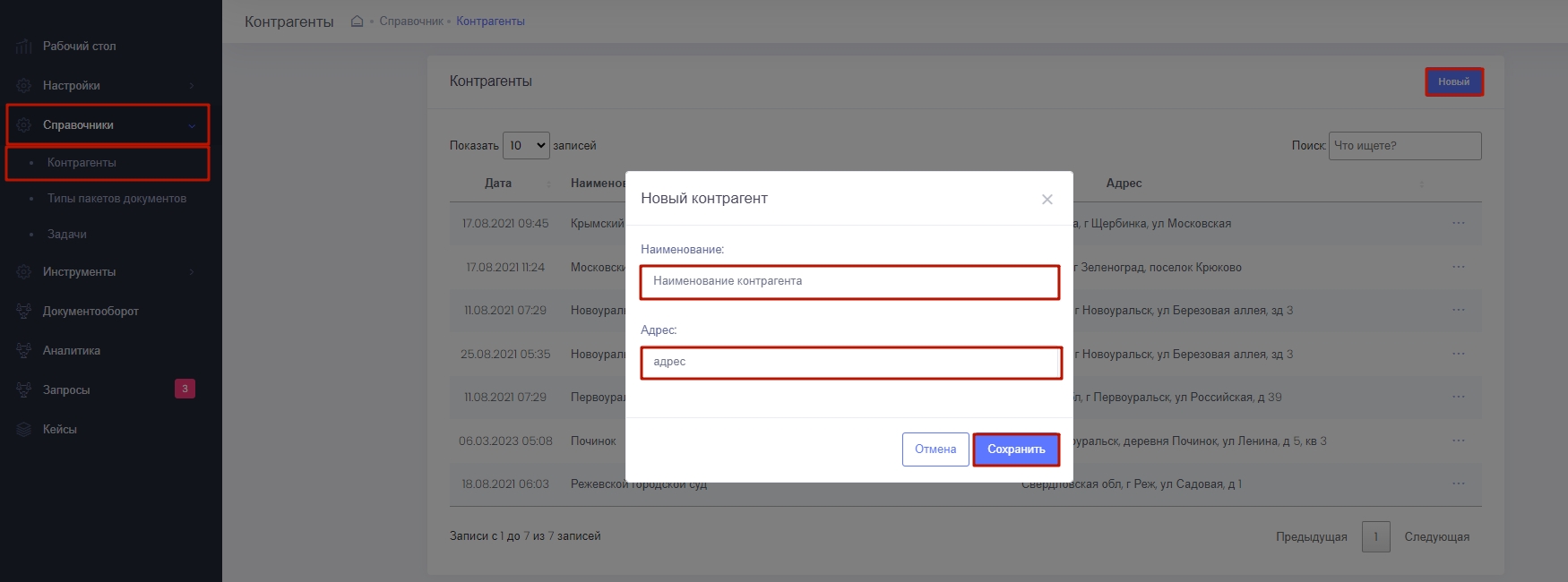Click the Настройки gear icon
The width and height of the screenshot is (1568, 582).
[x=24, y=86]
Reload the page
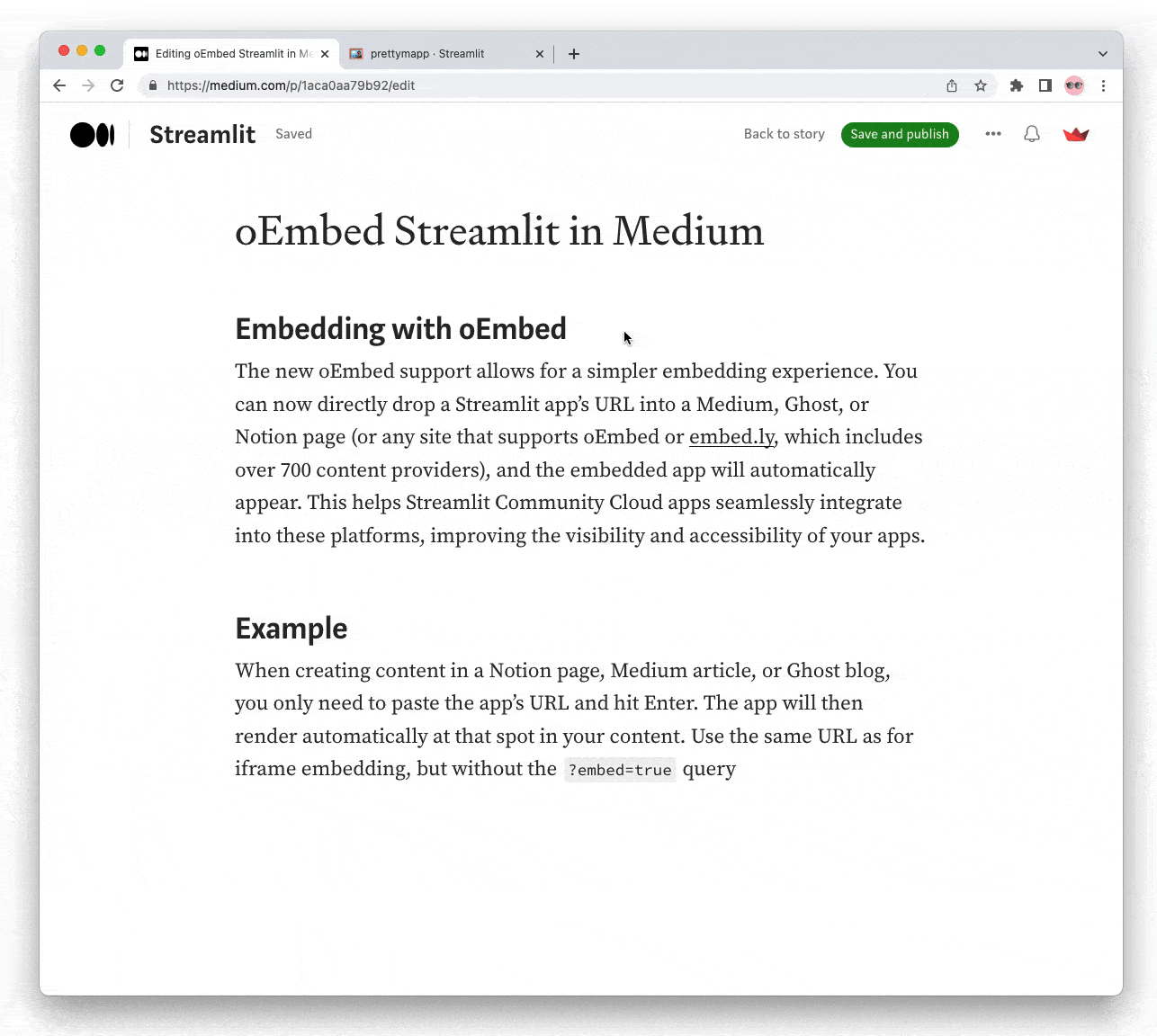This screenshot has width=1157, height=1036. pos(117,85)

--

- _TASK DIRECTIONS_: Starting at the line with "Reload the page", reproduce exactly each line through the end of the entries, including the first and the last, and skip the pictures.

- _WRITTEN RESPONSE_:
Reload the page
This screenshot has width=1157, height=1036. pos(117,85)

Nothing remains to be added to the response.